Enfermé durant 18 mois dans une camionnette, sans accès adéquat aux soins quotidiens, un garçon de 9 ans a connu l'horreur. Il est actuellement hospitalisé à Mulhouse, tentant de se reconstruire après une expérience traumatisante. Cet enfant, objet de la cruauté paternelle, a témoigné auprès des gendarmes, qualifiant son parcours de "très, très longue histoire".
Le Dr Marilyne Baranès, psychologue spécialiste des traumas, a expliqué que l’enfant montre des capacités cognitives intactes, un facteur qui a certainement contribué à sa survie dans des conditions si terribles. Elle a souligné sur RTL l'importance de son mécanisme de raisonnement : "Il a dû se poser des questions pour comprendre ce qu'il vivait. Cela témoigne d'une résilience remarquable face à l'adversité".
L'expert a également mentionné que l'attachement à son père, malgré les maltraitances, a joué un rôle crucial dans sa survie psychologique. "C'est une loyauté traumatique", a-t-elle précisé. Ce phénomène, largement étudié dans la psychothérapie, montre comment un enfant peut idéaliser un parent maltraitant dans le but de gérer son trauma émotionnel.
Un long parcours de guérison
Malgré sa libération récente, l’enfant porte encore les stigmates de son enfermement. Le Dr Baranès évoque la nécessité d'un suivi psychologique intensif, qui pourrait s'étendre sur plusieurs années. "Il faudra le guider pour qu’il comprenne la toxicité de son attachement à son père", ajoute-t-elle.
Des troubles à long terme
Les experts anticipent également des séquelles graves. Selon le Dr Baranès, le garçon pourrait souffrir de troubles de l’attachement, de troubles post-traumatiques, ainsi que de retards dans son développement cognitif et social. L'enfant, décrit par ses grands-parents comme "dur", a aussi mentionné des relations difficiles avec sa belle-mère, qu’il considérait comme son "ennemie". Ce contexte familial délicat a sans aucun doute influencé son état psychologique.

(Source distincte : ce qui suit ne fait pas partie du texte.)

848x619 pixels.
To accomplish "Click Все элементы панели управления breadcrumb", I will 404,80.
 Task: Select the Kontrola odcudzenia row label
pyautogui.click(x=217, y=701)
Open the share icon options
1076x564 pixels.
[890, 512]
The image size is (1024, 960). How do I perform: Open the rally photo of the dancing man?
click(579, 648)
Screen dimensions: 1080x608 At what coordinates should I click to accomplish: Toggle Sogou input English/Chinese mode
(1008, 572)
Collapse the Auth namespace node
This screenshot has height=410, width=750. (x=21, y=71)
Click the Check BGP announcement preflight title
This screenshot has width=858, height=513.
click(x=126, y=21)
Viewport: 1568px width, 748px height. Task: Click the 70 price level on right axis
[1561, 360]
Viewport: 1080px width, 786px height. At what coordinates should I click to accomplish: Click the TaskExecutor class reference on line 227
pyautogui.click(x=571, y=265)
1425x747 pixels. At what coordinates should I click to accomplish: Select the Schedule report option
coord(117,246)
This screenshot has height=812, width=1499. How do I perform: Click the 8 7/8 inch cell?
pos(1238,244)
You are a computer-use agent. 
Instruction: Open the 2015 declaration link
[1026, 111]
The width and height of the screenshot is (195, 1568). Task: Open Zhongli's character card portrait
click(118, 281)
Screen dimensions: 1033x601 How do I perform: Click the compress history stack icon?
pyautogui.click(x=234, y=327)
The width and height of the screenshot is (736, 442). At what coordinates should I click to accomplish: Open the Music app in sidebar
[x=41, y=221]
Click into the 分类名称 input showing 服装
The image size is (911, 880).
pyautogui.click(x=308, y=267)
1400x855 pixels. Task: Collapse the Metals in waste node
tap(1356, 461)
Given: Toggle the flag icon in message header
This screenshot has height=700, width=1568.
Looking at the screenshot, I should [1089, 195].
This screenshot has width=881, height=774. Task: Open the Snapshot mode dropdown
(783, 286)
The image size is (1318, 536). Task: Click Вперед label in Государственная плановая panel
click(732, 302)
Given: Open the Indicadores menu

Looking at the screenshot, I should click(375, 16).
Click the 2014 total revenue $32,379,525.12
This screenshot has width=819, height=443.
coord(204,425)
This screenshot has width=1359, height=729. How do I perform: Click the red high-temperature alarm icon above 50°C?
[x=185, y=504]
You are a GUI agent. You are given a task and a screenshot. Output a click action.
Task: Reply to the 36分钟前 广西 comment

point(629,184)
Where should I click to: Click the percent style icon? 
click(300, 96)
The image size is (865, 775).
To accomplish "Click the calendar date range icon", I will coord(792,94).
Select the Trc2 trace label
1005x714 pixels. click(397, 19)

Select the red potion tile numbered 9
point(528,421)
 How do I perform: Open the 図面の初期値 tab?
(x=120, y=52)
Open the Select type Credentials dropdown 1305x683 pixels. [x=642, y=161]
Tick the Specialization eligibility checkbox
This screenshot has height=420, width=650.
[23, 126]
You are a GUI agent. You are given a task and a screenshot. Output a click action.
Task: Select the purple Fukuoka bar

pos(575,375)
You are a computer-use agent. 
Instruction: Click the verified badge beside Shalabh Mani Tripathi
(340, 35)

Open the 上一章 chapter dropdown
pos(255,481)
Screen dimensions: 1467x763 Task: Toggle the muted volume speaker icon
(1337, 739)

Actuellement, son père, Mickaël G., est en détention provisoire, risquant jusqu'à 30 ans de réclusion, tandis que sa compagne pourrait faire face à 7 ans de prison pour non-dénonciation des abus. L'affaire continue d'ébranler la France, suscitant des discussions sur la détection précoce et la prévention des maltraitances à l'égard des enfants.